The continuous list comes first, followed by the crossed list, followed by the nested list in parentheses.

The sequencing of parameters is important to learn if you use the CONTRAST or ESTIMATE statement to compute or test some linear function of the parameter estimates.

Effects might be retitled by PROC GLM to correspond to ordering rules. For example, B*A(E D) might be retitled A*B(D E) to satisfy the following:

  • Classification variables that occur outside parentheses (crossed effects) are sorted in the order in which they appear in the CLASS statement.

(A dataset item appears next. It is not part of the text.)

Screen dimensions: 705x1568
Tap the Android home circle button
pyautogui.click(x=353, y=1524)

  • Variables within parentheses (nested effects) are sorted in the order in which they appear in a CLASS statement.

The sequencing of the parameters generated by an effect can be described by which variables have their levels indexed faster:

  • Variables in the crossed part index faster than variables in the nested list.

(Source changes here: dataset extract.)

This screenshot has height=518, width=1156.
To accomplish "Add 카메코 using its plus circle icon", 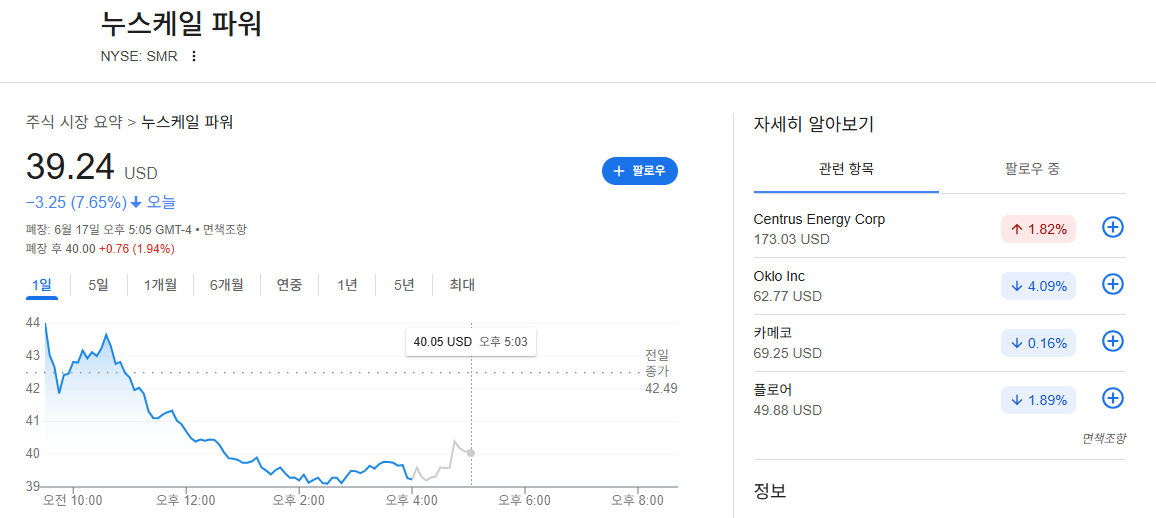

  • Within a crossed or nested list, variables to the right index faster than variables to the left.

For example, suppose a model includes four effects—A, B, C, and D—each having two levels, 1 and 2. If the CLASS statement is

class A B C D;

then the order of the parameters for the effect B*A(C D), which is retitled A*B(C D), is as follows.

   

$A_1 B_1 C_1 D_1$

   
   

$A_1 B_2 C_1 D_1$

   
   

$A_2 B_1 C_1 D_1$

   
   

$A_2 B_2 C_1 D_1$

   
   

$A_1 B_1 C_1 D_2$

   
   

$A_1 B_2 C_1 D_2$

   
   

$A_2 B_1 C_1 D_2$

   
   

$A_2 B_2 C_1 D_2$

   
   

$A_1 B_1 C_2 D_1$

   
   

$A_1 B_2 C_2 D_1$

   
   

$A_2 B_1 C_2 D_1$

   
   

$A_2 B_2 C_2 D_1$

   
   

$A_1 B_1 C_2 D_2$

   
   

$A_1 B_2 C_2 D_2$

   
   

$A_2 B_1 C_2 D_2$

   
   

$A_2 B_2 C_2 D_2$

   

Note that first the crossed effects B and A are sorted in the order in which they appear in the CLASS statement so that A precedes B in the parameter list. Then, for each combination of the nested effects in turn, combinations of A and B appear. The B effect changes fastest because it is rightmost in the (renamed) cross list. Then A changes next fastest. The D effect changes next fastest, and C is the slowest since it is leftmost in the nested list.

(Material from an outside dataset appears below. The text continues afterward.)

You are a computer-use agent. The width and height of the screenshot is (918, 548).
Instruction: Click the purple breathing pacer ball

When numeric classification variables are used, their levels are sorted by their character format, which might not correspond to their numeric sort sequence. Therefore, it is advisable to include a format for numeric classification variables or to use the ORDER=INTERNAL option in the PROC GLM statement to ensure that levels are sorted by their internal values.

Degrees of Freedom

For models with classification (categorical) effects, there are more design columns constructed than there are degrees of freedom for the effect. Thus, there are linear dependencies among the columns. In this event, the parameters are not jointly estimable; there is an infinite number of least squares solutions. The GLM procedure uses a generalized $g_2$-inverse to obtain values for the estimates; see the section Computational Method for more details. The solution values are not produced unless the SOLUTION option is specified in the MODEL statement. The solution has the characteristic that estimates are zero whenever the design column for that parameter is a linear combination of previous columns. (Strictly termed, the solution values should not be called estimates, since the parameters might not be formally estimable.) With this full parameterization, hypothesis tests are constructed to test linear functions of the parameters that are estimable.

Other procedures (such as the CATMOD procedure) reparameterize models to full rank by using certain restrictions on the parameters. PROC GLM does not reparameterize, making the hypotheses that are commonly tested more understandable. See Goodnight (1978a) for additional reasons for not reparameterizing.

PROC GLM does not actually construct the entire design matrix $\mb {X}$; rather, a row $x_ i$ of $\mb {X}$ is constructed for each observation in the data set and used to accumulate the crossproduct matrix $\mb {X}’\mb {X} = \sum _ i x_ i’x_ i$.